Avec le pétrole installé au-dessus des 100 dollars le baril, les partisans des biocarburants bénéficient d'une conjoncture très favorable pour faire progresser leur cause. Les initiatives fleurissent un peu partout, l'Amérique et l'Europe rivalisant de volontarisme pour faire de ces biocarburants (qu'il faudrait en fait appeler agro-carburants pour éviter toute confusion) une piste crédible pour réduire notre dépendance au méchant pétrole fossile.
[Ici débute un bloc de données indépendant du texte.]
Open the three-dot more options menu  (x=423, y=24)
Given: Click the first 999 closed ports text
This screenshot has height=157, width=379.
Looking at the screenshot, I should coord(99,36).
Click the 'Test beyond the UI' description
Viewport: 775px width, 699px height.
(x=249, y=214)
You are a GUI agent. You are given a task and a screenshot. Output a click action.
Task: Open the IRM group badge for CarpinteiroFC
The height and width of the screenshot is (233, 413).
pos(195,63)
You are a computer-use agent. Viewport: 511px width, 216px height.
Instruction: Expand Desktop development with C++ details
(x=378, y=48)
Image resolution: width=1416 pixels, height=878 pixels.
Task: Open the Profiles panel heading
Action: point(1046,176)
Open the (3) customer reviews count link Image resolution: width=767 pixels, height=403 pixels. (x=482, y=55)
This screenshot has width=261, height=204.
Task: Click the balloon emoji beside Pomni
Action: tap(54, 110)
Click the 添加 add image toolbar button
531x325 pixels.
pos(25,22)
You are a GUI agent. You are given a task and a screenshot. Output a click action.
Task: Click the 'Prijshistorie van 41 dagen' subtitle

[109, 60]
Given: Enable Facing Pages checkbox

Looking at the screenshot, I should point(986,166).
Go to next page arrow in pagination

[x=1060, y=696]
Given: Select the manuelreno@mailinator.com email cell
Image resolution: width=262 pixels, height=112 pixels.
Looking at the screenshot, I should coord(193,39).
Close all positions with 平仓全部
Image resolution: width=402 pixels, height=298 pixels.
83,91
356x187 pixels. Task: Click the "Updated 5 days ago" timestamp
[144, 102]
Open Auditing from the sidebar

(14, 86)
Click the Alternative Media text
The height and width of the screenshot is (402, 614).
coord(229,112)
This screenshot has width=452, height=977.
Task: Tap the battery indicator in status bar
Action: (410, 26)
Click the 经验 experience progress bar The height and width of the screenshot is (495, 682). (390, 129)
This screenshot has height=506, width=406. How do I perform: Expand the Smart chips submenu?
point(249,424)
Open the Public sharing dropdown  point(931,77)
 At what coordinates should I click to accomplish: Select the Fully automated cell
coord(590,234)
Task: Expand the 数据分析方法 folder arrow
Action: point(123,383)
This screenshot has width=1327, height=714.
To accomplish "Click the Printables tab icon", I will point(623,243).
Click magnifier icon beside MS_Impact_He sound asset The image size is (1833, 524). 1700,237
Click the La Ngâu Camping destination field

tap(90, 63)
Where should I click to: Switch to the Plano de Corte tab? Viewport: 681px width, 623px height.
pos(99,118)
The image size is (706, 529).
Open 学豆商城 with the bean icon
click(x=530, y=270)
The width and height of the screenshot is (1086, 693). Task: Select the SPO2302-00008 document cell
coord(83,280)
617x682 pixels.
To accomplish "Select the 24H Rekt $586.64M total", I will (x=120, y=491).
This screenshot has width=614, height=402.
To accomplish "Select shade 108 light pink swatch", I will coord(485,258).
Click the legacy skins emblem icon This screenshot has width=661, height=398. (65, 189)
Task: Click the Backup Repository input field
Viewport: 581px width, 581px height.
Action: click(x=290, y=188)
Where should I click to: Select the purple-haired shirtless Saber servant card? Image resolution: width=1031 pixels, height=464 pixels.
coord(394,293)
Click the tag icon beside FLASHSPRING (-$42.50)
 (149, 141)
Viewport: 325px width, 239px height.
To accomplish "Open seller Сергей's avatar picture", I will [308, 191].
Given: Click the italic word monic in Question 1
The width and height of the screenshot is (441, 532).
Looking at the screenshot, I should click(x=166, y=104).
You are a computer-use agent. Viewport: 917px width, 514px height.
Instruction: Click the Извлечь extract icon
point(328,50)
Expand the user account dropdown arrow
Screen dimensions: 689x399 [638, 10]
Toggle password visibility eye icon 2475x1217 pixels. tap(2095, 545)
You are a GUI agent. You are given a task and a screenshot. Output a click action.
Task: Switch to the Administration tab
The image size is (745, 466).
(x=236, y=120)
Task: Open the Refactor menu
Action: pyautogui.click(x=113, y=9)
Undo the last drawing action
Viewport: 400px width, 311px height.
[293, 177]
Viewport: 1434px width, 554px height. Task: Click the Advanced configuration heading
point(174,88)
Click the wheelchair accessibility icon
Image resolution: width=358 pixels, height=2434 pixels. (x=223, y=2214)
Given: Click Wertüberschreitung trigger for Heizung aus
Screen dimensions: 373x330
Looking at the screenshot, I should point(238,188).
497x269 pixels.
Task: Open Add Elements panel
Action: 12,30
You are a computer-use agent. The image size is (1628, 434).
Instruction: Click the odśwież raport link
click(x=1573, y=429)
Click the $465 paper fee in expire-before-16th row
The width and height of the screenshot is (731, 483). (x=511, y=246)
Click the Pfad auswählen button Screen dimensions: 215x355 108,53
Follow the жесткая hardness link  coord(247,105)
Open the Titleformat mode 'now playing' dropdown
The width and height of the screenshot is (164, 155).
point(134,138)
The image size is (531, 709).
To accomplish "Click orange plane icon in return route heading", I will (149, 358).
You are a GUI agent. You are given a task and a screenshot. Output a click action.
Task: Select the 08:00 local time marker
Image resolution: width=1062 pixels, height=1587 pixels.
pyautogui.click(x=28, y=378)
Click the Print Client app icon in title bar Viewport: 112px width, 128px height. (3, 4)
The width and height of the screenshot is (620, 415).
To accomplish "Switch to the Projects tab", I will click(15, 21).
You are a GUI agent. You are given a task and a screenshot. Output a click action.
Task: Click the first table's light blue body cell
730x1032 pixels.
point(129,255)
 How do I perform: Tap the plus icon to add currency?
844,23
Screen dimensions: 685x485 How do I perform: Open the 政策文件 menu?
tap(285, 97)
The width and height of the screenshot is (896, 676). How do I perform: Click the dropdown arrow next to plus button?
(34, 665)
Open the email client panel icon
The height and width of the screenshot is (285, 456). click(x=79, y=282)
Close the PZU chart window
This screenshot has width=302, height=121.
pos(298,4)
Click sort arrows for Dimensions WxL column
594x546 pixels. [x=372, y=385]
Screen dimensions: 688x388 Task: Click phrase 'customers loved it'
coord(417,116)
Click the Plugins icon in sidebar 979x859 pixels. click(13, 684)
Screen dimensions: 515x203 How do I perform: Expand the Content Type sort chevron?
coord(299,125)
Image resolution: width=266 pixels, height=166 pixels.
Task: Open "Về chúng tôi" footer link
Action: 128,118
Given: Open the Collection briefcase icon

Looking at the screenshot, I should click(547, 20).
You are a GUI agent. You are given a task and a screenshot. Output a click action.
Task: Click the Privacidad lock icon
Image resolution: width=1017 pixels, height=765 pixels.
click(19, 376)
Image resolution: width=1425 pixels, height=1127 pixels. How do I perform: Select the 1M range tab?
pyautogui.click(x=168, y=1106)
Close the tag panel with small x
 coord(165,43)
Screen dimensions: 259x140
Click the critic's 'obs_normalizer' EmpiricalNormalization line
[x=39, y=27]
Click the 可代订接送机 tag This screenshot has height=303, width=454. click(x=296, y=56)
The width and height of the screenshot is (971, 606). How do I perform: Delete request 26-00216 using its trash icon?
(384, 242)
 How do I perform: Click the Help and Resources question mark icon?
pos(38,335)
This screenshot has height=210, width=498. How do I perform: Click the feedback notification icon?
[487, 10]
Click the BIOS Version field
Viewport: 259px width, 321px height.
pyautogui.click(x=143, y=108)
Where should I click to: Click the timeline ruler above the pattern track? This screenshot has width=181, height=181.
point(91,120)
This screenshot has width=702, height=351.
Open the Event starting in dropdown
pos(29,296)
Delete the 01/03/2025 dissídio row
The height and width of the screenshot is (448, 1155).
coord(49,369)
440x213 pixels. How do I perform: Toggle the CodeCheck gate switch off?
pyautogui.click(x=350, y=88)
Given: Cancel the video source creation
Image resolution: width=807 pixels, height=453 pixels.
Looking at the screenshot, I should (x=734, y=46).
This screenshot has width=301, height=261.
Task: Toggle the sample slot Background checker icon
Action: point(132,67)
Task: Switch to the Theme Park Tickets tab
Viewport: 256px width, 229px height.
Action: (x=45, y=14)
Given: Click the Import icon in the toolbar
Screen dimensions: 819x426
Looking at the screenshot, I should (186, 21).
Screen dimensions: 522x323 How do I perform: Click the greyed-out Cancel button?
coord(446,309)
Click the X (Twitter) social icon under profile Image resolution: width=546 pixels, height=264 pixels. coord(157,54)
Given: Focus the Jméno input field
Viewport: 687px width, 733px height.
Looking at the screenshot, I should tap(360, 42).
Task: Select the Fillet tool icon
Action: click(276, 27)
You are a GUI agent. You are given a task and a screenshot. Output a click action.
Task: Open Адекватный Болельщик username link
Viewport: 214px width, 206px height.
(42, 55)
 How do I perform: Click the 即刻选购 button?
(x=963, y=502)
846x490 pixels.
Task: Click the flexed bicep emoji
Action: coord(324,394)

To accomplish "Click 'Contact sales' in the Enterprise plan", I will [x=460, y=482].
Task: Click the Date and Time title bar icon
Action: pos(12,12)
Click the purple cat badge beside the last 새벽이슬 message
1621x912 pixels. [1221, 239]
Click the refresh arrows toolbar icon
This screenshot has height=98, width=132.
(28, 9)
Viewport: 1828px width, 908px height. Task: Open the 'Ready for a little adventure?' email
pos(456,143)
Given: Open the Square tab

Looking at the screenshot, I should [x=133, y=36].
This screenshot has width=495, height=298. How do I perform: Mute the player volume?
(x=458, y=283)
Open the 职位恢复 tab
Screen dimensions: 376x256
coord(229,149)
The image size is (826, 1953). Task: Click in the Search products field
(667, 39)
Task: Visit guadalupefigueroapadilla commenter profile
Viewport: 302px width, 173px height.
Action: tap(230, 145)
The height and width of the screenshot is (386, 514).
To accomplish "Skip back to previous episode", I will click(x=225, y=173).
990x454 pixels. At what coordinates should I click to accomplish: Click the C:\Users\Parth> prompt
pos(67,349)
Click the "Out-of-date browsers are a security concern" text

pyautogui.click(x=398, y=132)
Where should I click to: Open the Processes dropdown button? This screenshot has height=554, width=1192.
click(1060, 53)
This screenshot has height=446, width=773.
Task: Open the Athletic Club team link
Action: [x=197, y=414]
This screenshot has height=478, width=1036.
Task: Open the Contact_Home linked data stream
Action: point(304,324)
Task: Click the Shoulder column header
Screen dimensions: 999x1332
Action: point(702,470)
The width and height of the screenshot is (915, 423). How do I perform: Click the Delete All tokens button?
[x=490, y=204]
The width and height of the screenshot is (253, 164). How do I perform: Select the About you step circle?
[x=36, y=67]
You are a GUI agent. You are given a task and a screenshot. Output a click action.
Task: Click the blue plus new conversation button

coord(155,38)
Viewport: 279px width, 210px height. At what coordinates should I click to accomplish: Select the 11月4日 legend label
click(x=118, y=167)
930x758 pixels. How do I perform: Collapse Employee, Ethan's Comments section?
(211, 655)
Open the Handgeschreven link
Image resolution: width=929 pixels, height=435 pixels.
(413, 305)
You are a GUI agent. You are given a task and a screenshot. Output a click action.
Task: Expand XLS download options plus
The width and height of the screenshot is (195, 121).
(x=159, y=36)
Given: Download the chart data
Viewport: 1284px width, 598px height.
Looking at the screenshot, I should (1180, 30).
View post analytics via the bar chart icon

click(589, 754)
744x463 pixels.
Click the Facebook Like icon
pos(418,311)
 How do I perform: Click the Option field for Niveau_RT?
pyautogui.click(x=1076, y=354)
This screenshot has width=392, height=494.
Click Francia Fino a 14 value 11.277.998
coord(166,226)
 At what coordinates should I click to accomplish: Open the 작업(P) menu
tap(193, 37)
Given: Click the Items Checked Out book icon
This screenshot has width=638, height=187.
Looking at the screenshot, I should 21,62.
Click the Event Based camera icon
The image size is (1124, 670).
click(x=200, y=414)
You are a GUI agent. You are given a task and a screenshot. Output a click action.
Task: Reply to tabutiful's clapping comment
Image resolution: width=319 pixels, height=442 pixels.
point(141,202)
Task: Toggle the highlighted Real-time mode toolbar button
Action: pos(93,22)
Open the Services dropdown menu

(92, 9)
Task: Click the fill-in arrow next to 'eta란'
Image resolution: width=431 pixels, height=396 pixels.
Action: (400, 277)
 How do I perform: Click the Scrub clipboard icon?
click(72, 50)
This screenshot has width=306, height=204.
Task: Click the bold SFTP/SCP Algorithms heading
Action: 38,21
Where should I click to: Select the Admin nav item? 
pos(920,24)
Je ne rentrerai pas dans la virulente (mais très technique) polémique sur le bilan énergétique des biocarburants dont certains affirment qu'il est globalement négatif (ce qui serait un comble). Les biocarburants sont aussi accusés d'être le cheval de Troie des OGM (qui deviendraient de ce fait acceptables, puisque non-destinés à la consommation humaine). Il y a aussi le débat (à la mode mais récent et discutable) sur les possibles bienfaits des biocarburants contre le réchauffement climatique.
Cependant, tout cela parait un peu dérisoire, tant les vrais enjeux sont ailleurs. En effet, la très probable montée en puissance des biocarburants va avoir un impact fantastique sur l'économie mondiale dans les années qui viennent.
Pour comprendre les forces en jeu, il faut d'abord faire un petit tour par nos assiettes. On a beau s'empiffrer, chacun a une capacité d'absorption somme toute limitée. De fait, la demande en produits alimentaires est donc inélastique.
Cette particularité a eu une conséquence importante sur le secteur agro-alimentaire. Lorsque les rendements agricoles se sont envolés en Europe dans les années 70, on s'est rapidement trouvé avec des surplus qu'on ne pouvait plus écouler sur nos marchés domestiques (les Etats-Unis ont été confrontés encore plus tôt au même problème).
Face à cette demande inélastique, l'industrie agricole s'est donc tournée vers l'exportation. Ces énormes surplus ont nourri une baisse tendancielle des prix sur les marchés mondiaux. Dans les années 80, il a donc fallu lourdement subventionner les agriculteurs (via la PAC en Europe) pour compenser les prix trop bas, ce qui était assez paradoxale pour une industrie qui s'était par ailleurs illustrée par des gains de productivité époustouflants.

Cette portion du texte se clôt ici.